--- Data supplied ---
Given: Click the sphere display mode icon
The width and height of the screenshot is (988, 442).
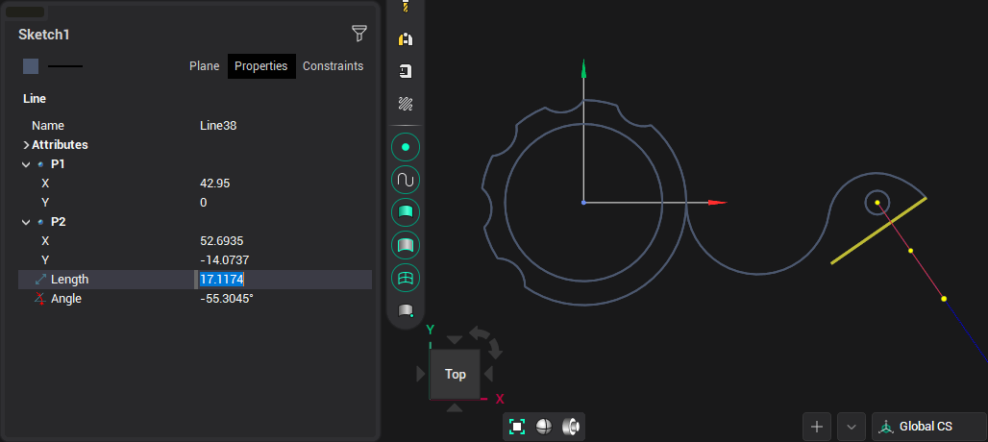Looking at the screenshot, I should pos(543,427).
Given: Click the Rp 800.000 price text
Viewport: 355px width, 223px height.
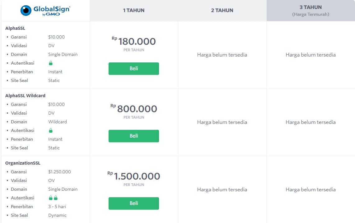Looking at the screenshot, I should click(137, 109).
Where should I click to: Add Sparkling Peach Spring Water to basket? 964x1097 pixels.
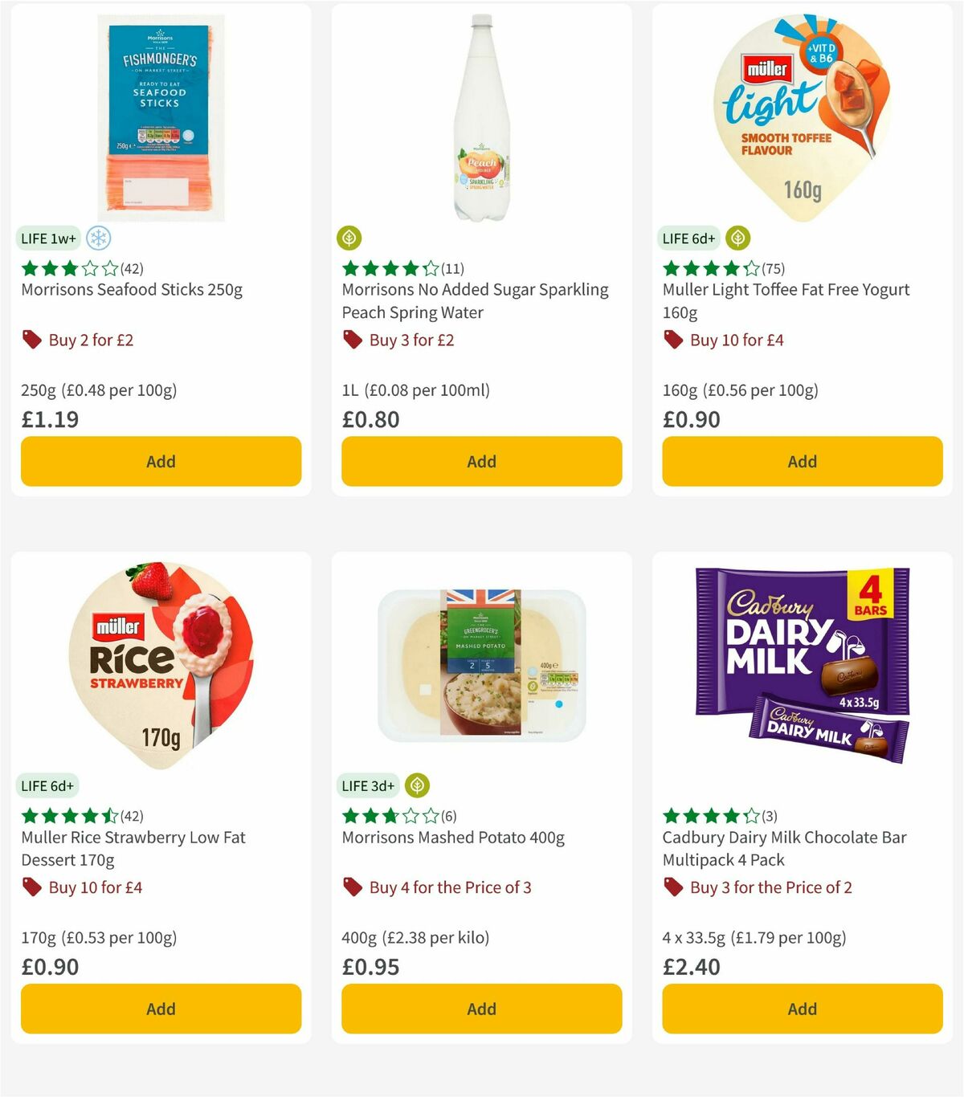[x=480, y=462]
---
● About this exercise
For this exercise, transcribe exactly only the lines from the one containing "Given: Click the Rp 800.000 price text" through the end of the listing, inclusive, without the pictures.

● Your solution
Given: Click the Rp 800.000 price text
Viewport: 355px width, 223px height.
Looking at the screenshot, I should click(137, 109).
Where should I click to: Add Sparkling Peach Spring Water to basket? 964x1097 pixels.
[x=480, y=462]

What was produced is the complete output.